▶ **STATED EXERCISE**: Copy the rows starting with the line with "This screenshot has height=615, width=1000." and going on through the line with "[x=561, y=259]", substituting "burgundy" for "navy" and changing nothing else.

▶ **DATA SUPPLIED**:
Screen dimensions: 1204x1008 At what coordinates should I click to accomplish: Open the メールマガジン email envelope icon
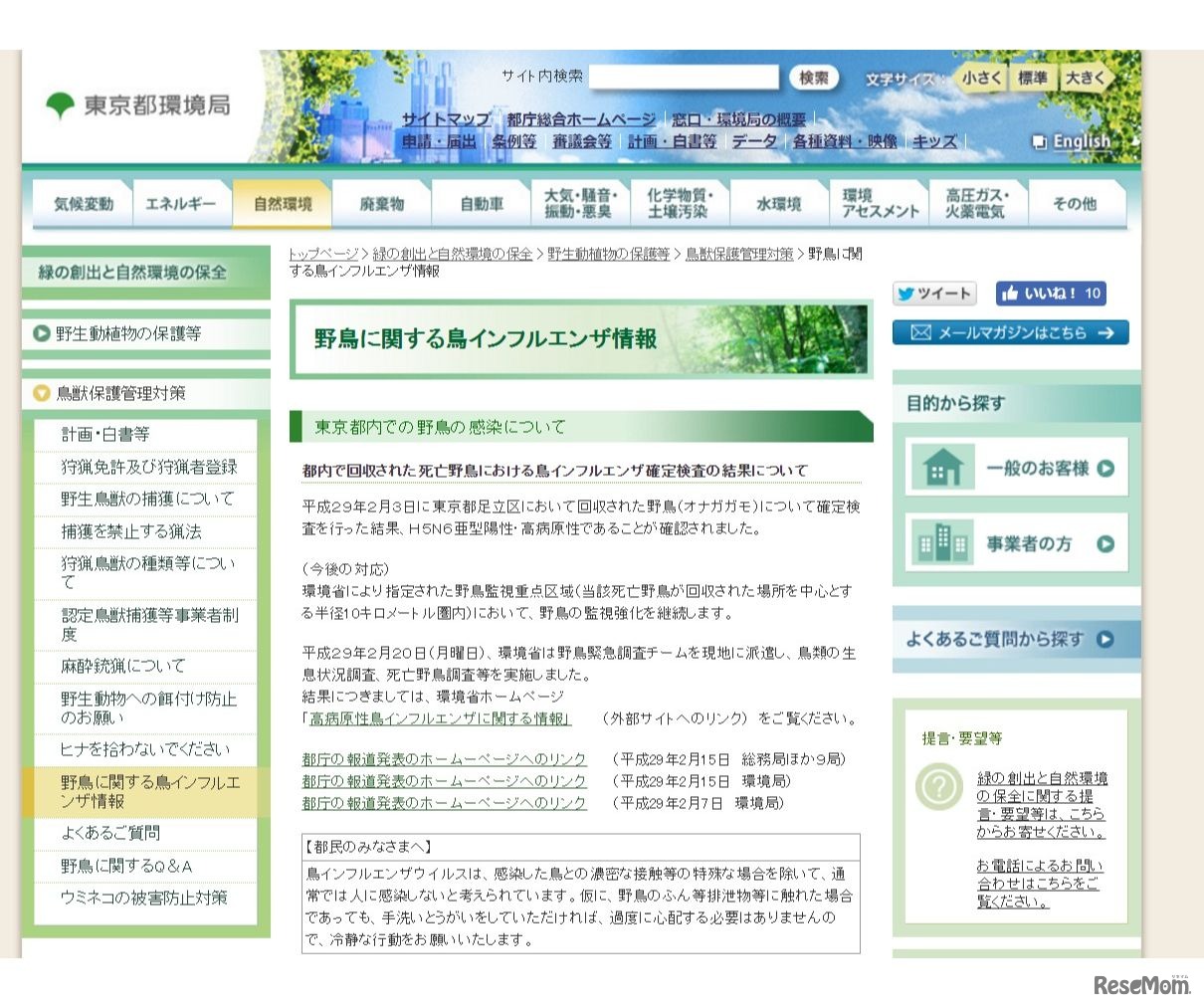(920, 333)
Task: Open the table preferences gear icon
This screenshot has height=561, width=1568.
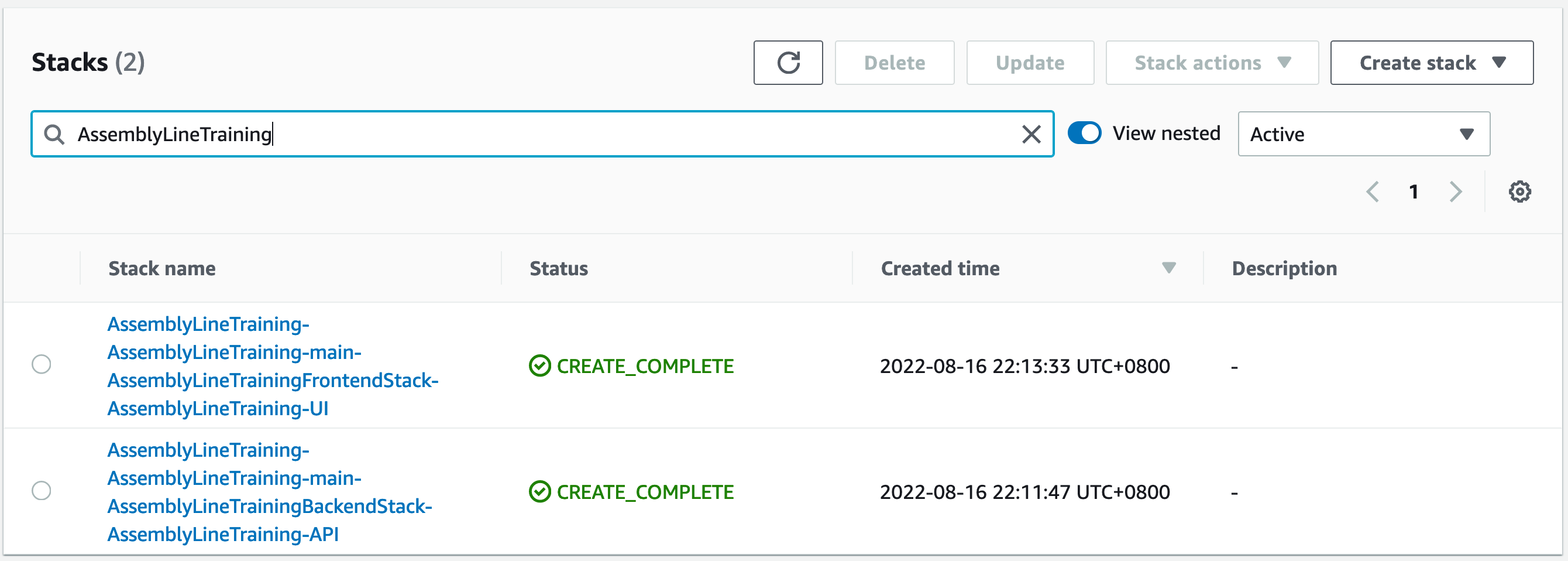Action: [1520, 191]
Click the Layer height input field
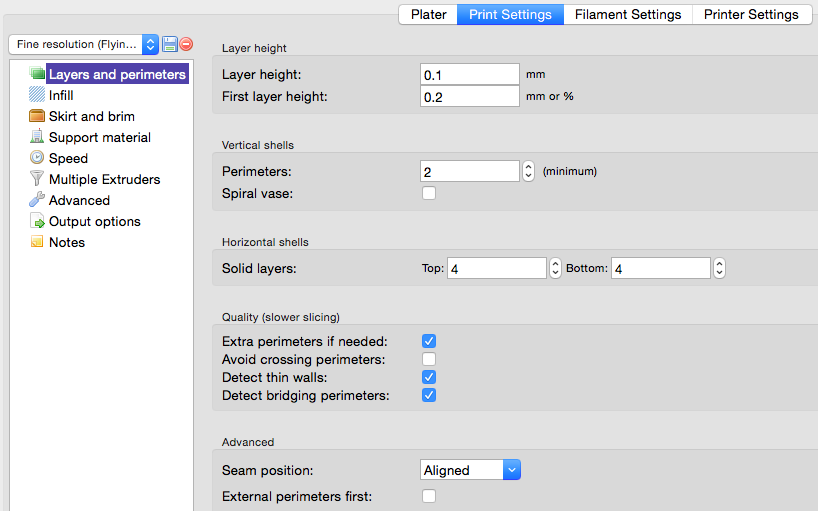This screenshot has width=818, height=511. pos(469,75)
* * *
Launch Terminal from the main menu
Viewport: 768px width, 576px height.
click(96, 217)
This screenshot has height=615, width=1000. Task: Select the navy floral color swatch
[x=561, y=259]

▶ **RESPONSE TO THIS TASK**:
This screenshot has height=615, width=1000. Task: Select the burgundy floral color swatch
[x=561, y=259]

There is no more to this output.